= Edward Gamblin =

Canadian singer

Edward Gamblin (1948–2010) was a Canadian country rock singer and songwriter, who was one of the most influential early stars of First Nations music.

Born in 1948 at Cross Lake, Manitoba, Gamblin was a member of the Cree people. At the age of five, he was sent to the residential school at Norway House, where he remained until transferring to the residential high school at Portage la Prairie in his teens. He left high school at 16 and hitchhiked to Winnipeg, where he stayed briefly before returning to Norway House, where he formed his first band, Cree Nation, in 1966. He married his childhood classmate Aurelia Monias in 1970, and the couple lived in both Winnipeg and Norway House at different times.

Gamblin performed with a variety of bands over the course of his career, most notably Northern Lobo, and wrote more than 60 original songs.

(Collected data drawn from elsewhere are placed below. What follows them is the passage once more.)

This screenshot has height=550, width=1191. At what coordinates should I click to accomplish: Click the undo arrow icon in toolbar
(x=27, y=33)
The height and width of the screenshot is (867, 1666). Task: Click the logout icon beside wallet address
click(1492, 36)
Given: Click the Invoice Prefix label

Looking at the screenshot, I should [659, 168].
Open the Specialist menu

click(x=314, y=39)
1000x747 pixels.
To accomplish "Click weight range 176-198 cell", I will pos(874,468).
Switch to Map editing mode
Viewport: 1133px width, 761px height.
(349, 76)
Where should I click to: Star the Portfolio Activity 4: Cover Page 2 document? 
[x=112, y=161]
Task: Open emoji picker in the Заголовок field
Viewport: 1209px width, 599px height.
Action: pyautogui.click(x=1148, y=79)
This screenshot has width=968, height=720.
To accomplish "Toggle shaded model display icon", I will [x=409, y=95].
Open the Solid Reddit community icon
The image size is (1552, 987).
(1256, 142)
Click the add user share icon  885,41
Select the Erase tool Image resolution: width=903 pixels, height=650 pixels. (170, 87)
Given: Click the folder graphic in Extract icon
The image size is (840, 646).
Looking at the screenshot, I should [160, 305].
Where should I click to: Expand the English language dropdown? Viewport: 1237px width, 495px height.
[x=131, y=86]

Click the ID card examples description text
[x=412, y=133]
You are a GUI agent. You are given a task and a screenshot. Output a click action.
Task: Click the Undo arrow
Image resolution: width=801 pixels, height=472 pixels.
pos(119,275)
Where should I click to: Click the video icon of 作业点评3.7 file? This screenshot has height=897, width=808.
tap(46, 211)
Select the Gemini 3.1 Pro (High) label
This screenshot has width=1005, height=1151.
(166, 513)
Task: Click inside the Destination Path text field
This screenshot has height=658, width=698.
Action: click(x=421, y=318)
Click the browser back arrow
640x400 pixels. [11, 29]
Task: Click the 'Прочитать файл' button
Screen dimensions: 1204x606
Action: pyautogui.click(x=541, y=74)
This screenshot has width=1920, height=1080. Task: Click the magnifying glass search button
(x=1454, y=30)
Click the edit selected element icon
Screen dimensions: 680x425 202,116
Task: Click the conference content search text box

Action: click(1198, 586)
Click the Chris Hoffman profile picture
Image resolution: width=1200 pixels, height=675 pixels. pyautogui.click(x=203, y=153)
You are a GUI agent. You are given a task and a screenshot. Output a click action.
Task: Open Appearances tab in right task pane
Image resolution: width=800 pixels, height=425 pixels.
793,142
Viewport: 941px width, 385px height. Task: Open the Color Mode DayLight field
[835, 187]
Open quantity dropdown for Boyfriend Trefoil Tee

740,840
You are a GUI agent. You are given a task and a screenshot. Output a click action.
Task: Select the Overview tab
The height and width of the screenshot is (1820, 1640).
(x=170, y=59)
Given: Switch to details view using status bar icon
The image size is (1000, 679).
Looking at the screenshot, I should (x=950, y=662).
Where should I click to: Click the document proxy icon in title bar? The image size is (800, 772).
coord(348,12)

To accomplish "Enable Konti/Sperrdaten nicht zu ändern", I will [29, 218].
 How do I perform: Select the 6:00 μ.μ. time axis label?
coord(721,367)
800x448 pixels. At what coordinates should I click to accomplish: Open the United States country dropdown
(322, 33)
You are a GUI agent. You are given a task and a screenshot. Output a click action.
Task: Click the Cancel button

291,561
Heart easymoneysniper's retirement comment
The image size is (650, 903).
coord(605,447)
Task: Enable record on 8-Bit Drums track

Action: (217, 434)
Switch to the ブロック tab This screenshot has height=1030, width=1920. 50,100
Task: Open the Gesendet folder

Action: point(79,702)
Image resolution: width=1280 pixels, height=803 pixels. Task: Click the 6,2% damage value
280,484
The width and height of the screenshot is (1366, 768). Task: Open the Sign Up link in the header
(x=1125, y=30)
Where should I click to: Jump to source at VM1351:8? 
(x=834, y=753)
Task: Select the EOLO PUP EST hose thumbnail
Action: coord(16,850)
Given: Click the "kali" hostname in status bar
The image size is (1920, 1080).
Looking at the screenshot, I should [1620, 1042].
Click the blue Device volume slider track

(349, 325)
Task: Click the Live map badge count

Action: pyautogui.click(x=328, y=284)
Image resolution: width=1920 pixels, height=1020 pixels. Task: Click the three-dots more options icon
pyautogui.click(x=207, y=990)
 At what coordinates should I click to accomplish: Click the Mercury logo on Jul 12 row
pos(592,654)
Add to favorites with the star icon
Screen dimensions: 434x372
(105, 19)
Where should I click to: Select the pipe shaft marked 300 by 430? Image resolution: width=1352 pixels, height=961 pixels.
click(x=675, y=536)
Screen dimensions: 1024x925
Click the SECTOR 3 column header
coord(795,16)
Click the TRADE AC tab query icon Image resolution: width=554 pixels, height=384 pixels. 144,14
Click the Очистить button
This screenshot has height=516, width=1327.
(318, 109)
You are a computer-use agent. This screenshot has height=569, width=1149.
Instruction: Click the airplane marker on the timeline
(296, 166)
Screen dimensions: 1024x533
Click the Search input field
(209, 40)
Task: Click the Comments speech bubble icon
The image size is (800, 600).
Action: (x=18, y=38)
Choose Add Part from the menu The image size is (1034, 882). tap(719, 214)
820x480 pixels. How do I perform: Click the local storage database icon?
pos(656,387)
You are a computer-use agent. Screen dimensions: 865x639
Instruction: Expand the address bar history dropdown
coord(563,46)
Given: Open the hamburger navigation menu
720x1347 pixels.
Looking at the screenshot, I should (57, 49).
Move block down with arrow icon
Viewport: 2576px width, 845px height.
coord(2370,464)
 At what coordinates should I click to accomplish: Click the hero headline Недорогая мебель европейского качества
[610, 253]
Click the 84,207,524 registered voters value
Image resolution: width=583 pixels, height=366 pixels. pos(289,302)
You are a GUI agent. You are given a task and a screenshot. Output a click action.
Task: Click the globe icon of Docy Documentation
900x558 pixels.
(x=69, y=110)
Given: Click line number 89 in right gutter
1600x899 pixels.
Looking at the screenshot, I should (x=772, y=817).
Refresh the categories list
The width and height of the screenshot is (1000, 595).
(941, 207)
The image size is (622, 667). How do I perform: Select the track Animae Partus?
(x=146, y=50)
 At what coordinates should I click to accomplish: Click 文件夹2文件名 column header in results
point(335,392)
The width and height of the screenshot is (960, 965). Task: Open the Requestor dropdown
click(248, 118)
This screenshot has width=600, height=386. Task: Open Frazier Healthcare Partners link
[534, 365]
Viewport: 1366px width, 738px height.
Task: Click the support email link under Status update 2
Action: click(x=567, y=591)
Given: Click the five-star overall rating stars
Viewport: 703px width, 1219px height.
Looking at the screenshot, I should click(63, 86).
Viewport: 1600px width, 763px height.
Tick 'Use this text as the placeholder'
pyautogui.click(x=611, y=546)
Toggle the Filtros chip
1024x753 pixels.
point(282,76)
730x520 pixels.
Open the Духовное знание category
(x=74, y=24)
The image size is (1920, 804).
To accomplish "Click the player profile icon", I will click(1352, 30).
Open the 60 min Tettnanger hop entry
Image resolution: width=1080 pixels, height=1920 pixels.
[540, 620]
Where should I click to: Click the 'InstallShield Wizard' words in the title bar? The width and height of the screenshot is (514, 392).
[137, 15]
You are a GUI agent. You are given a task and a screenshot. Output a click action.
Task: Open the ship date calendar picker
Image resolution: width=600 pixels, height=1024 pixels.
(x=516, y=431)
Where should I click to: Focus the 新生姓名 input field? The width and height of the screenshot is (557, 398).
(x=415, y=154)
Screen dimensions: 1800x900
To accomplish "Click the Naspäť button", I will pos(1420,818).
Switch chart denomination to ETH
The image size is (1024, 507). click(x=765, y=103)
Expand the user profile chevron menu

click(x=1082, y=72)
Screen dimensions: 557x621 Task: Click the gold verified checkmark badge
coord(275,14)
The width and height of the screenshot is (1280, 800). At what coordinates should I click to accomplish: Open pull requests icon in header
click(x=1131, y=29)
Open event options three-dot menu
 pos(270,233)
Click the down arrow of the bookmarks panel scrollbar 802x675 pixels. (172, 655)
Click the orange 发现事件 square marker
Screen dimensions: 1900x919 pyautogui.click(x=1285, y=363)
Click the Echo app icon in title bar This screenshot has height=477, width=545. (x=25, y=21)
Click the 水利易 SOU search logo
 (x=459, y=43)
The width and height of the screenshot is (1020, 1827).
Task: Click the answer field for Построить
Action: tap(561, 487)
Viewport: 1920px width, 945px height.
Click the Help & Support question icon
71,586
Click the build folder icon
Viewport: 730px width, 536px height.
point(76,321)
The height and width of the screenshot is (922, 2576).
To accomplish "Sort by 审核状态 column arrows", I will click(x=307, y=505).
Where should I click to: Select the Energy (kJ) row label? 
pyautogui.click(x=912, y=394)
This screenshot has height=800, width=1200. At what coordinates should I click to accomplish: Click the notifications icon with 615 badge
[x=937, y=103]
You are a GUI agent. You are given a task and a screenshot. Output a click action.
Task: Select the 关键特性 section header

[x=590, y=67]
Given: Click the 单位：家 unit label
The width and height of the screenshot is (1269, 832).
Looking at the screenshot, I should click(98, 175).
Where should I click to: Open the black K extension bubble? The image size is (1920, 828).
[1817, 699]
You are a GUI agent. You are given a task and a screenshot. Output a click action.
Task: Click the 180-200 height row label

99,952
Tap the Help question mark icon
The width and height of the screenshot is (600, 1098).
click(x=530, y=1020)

In his later years, Gamblin became an activist for healing and reconciliation around the abuses of the residential school system, writing "Survivor's Voice" and working with the Aboriginal Healing Foundation. He also attracted press attention for reuniting with Florence Kaefer, a teacher at the Norway House school who hadn't known the full extent of the abuses going on in the student residence.

In 2008, Gamblin had an accident on stage, cutting his ankle. The wound became infected, and resulted in the amputation of his leg. His health continued to decline, and he died on July 27, 2010, in Winnipeg.

==Discography==
- Edward Gamblin
- Wild Child
- Don't Blame It on the Rain
- Soldier Blue
- This Can't Go On (1975)
- Greatest Hits (2002)
- Bright Blue Moon (2003)
- Cree Road (2006)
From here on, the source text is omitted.